Ottawa has a gender gap problem — and according to the Ottawa Board of Trade, fixing it could be one of the most powerful levers for economic growth the city has ever pulled.
The Board of Trade, whose core mission is strengthening Ottawa's business environment and expanding opportunity, has made gender equity a central economic priority. The argument is straightforward: when half the population faces systemic barriers to full participation in the workforce, the entire economy pays the price.
The Business Case Is Clear
This isn't about optics or quotas. It's about dollars. Studies consistently show that companies with greater gender diversity at the leadership level outperform their peers — and cities where women participate equally in the economy grow faster and more sustainably than those where they don't.
For Ottawa, a city whose economy is anchored in tech, government, and professional services, the stakes are especially high. The tech sector in particular has a well-documented gender representation problem. Women remain underrepresented in senior technical roles, executive positions, and on corporate boards — despite making up a significant share of graduates in relevant fields.
What's Holding Ottawa Back
The barriers aren't abstract. They include pay gaps that persist even when controlling for industry and experience, a shortage of affordable childcare that disproportionately pushes women out of the workforce, and workplace cultures that — whether intentionally or not — make advancement harder for women than for men.
Ottawa's tech corridor, stretching from Kanata to the downtown core, has made real strides in recent years. But strides aren't enough when the starting line is uneven.
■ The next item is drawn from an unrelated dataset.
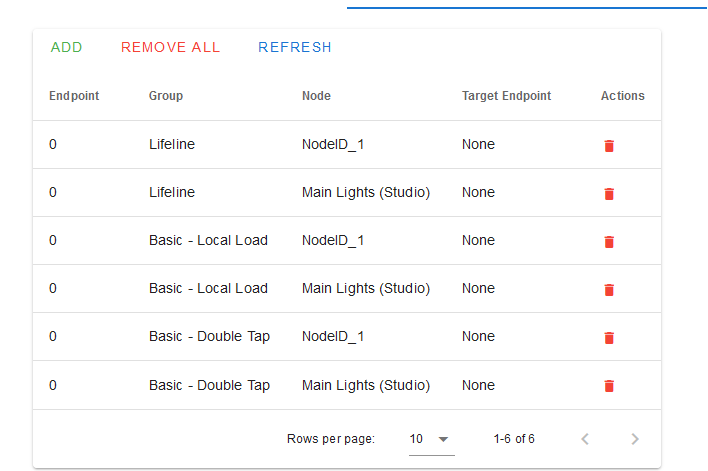Delete Basic - Double Tap Main Lights entry
Image resolution: width=708 pixels, height=471 pixels.
[x=609, y=386]
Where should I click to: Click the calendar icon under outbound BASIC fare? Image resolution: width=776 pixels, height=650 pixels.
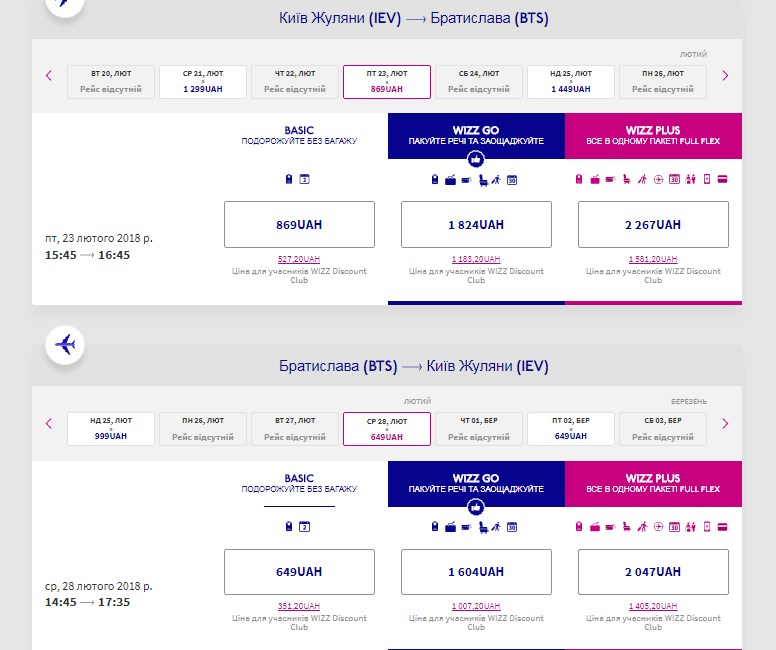[x=305, y=180]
The Board of Trade is calling on local businesses to take concrete, measurable action rather than settling for incremental progress.
What Action Looks Like
The Ottawa Board of Trade's push involves a multi-pronged approach: advocating for policy changes at the municipal and provincial level, working with member businesses to adopt transparent pay practices, and building pipelines that connect women — particularly those from underrepresented communities — to leadership opportunities.
Mentorship programs, sponsorship initiatives, and flexible work arrangements all play a role. So does data. Businesses that actually track gender representation at every level of their organizations are far better positioned to identify where the gaps are and close them.
The Opportunity Ahead
Ottawa is well-positioned to lead on this. The city has a highly educated workforce, a concentration of federal institutions that have made equity commitments, and a growing network of organizations dedicated to supporting women in business and tech.
If local employers — from startups in Kanata to established firms in the ByWard Market — treat gender equity as the economic imperative it actually is, Ottawa could set a national standard for what an inclusive, high-growth city looks like.
The gender gap isn't a women's issue. It's Ottawa's issue. And closing it is one of the smartest investments this city can make.